Materials provided:
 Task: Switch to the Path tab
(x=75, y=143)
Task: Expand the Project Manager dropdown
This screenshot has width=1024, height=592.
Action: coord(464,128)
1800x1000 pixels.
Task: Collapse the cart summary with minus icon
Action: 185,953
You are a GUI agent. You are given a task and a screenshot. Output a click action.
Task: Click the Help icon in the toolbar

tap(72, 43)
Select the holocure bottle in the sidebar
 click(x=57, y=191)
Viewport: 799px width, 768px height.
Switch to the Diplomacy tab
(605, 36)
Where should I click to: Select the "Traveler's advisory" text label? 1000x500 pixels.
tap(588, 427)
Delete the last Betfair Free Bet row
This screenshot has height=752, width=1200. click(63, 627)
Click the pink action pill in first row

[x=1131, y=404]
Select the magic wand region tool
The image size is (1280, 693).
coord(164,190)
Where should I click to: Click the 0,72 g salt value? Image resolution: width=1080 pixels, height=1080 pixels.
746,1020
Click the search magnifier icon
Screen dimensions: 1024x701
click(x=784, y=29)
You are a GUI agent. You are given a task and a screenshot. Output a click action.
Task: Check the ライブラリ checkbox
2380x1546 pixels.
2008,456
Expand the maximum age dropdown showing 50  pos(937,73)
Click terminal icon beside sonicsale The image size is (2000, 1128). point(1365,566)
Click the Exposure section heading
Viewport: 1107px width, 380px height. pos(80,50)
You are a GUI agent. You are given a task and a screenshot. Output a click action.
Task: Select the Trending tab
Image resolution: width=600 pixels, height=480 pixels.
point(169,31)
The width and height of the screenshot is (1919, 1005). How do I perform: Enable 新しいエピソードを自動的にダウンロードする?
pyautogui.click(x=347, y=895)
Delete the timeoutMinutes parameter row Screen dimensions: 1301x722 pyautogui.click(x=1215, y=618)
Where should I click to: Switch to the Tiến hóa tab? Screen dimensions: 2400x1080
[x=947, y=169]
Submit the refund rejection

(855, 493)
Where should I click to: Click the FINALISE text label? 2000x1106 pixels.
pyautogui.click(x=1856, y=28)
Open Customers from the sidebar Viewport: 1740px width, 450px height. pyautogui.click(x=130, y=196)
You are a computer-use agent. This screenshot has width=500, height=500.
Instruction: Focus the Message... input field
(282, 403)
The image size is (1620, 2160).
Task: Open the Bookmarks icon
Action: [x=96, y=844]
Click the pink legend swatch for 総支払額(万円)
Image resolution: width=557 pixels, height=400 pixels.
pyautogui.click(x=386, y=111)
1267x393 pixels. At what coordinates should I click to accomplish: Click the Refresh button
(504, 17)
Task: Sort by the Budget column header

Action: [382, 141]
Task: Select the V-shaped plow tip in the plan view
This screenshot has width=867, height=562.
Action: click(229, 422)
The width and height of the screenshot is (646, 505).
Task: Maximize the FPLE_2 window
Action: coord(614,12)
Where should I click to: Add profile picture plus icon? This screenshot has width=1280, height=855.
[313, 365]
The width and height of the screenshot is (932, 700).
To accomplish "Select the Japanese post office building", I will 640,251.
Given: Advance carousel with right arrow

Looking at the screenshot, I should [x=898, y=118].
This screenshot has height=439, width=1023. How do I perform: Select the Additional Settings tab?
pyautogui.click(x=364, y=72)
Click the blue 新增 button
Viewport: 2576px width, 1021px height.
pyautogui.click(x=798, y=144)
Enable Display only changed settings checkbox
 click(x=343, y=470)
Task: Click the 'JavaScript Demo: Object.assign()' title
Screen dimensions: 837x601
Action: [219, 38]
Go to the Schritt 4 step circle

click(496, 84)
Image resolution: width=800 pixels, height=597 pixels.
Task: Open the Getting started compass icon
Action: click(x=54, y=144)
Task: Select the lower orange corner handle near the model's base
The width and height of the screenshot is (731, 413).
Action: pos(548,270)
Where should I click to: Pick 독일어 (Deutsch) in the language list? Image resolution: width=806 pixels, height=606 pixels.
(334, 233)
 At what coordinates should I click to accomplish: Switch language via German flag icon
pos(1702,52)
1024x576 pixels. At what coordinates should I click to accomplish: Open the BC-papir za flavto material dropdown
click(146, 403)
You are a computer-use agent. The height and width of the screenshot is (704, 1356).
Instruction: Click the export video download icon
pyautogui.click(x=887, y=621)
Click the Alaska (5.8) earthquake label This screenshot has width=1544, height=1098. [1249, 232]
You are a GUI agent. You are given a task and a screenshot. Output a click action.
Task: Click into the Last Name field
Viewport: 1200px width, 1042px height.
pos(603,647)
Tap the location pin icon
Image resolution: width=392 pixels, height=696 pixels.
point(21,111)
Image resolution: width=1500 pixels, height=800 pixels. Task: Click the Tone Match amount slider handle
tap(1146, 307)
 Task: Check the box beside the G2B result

What the task requires:
Print the rows above exactly as they appear, from the line with "Viewport: 799px width, 768px height." to the line with "coord(164,190)", including both of those lines.

Right answer:
Viewport: 799px width, 768px height.
Switch to the Diplomacy tab
(605, 36)
Where should I click to: Select the "Traveler's advisory" text label? 1000x500 pixels.
tap(588, 427)
Delete the last Betfair Free Bet row
This screenshot has height=752, width=1200. click(63, 627)
Click the pink action pill in first row

[x=1131, y=404]
Select the magic wand region tool
The image size is (1280, 693).
coord(164,190)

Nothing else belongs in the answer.